Effect of dietary sodium intake on the metabolism of prostaglandins in the kidney in hypertensive patients.

To investigate the role of renal prostaglandins (PGs) in the renal handling of sodium, urinary excretion of PGE, PGF2 alpha and PGF2 alpha MUM (main urinary metabolite of PGF2 alpha) were measured after various manipulations of dietary sodium intake in 8 hypertensive patients. A low sodium intake increased urinary excretion of PGF2 alpha MUM (p less than 0.05), but failed to change urinary excretion of PGE and PGF2 alpha. In contrast, a high sodium intake increased urinary excretion of PGE (p less than 0.01) and decreased urinary excretion of PGF2 alpha MUM (p less than 0.02). A low sodium intake decreased the ratio of urinary PGE/PGF2 alpha MUM and high sodium increased it (both p less than 0.001).

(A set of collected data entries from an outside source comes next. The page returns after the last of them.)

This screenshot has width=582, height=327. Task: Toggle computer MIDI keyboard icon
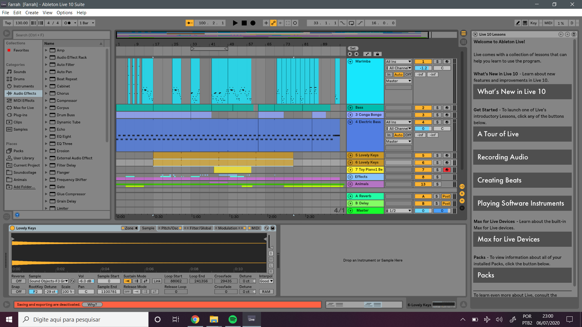pyautogui.click(x=525, y=23)
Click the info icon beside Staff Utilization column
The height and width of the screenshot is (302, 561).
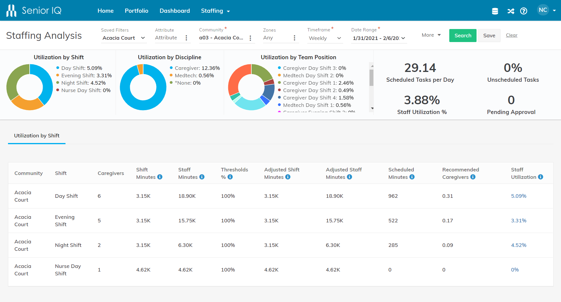[x=541, y=177]
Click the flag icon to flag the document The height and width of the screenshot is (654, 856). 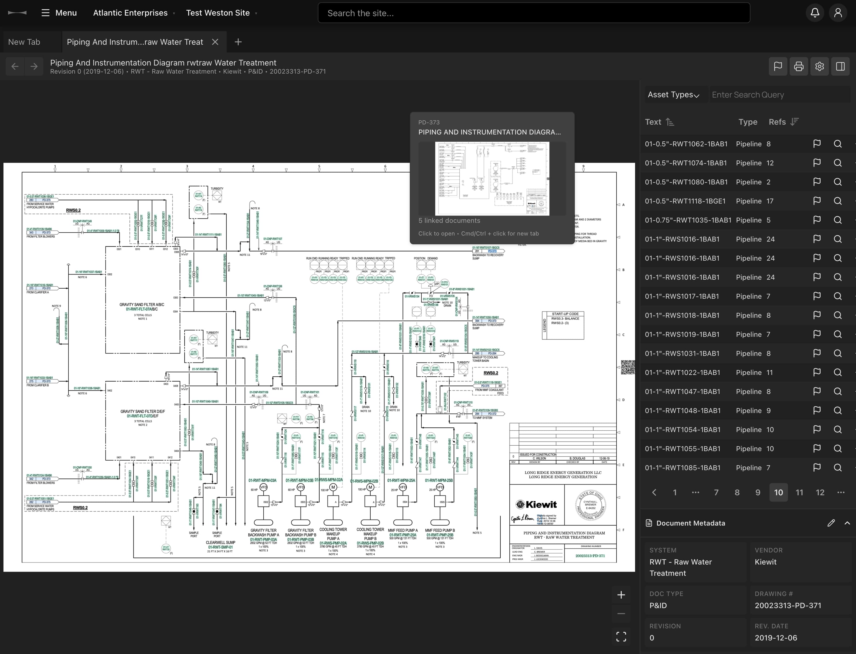tap(778, 66)
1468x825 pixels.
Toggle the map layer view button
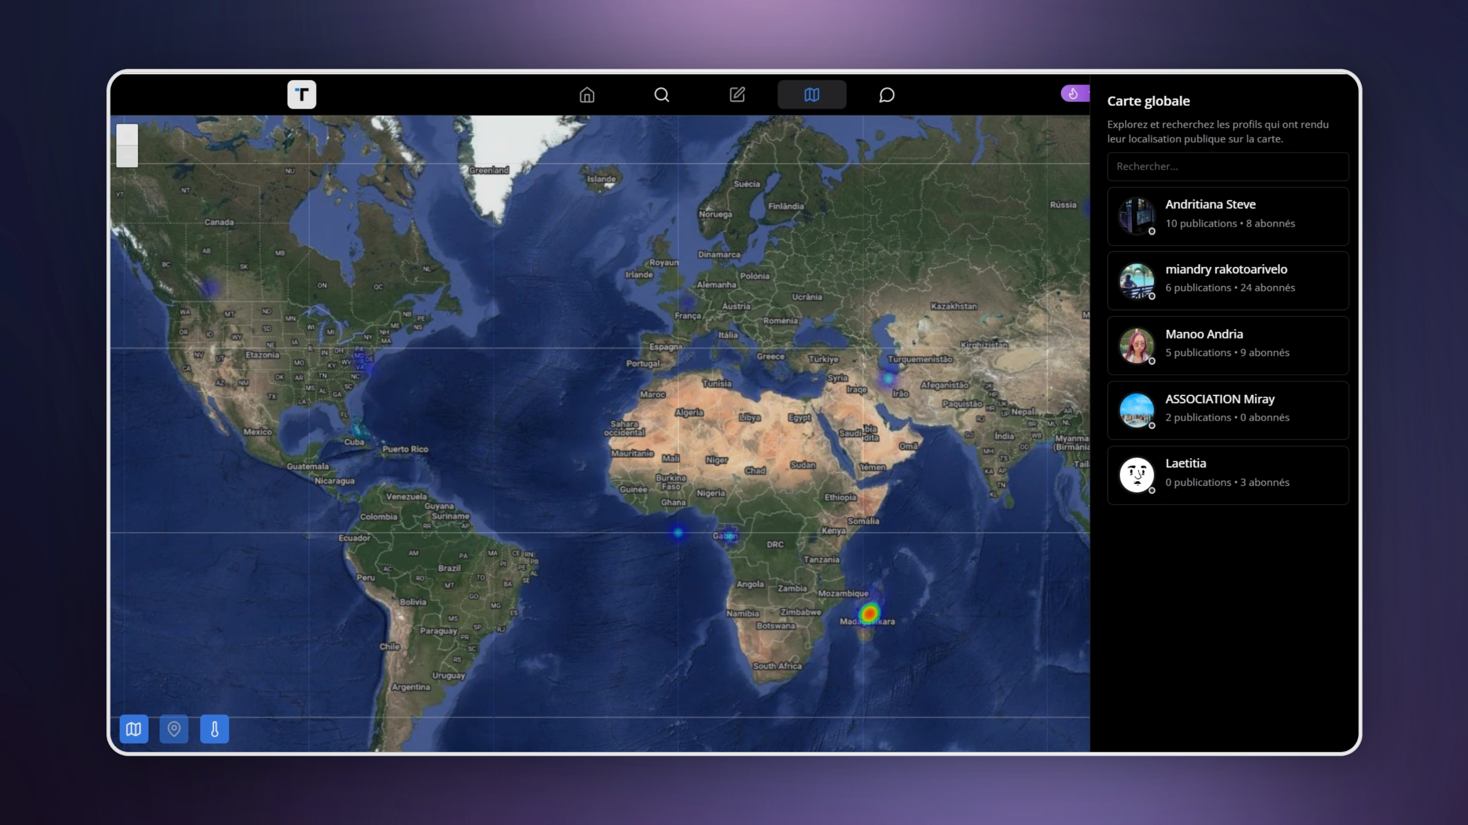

There was a significant positive correlation between urinary excretion of sodium and that of PGE (p less than 0.001). Additional oral administration of potassium chloride did not change urinary excretion of PGs. These results may suggest that dietary sodium intake may be one of the regulators of the metabolism of PGs in the kidney, supporting the hypothesis that renal PGE has a natriuretic action in humans.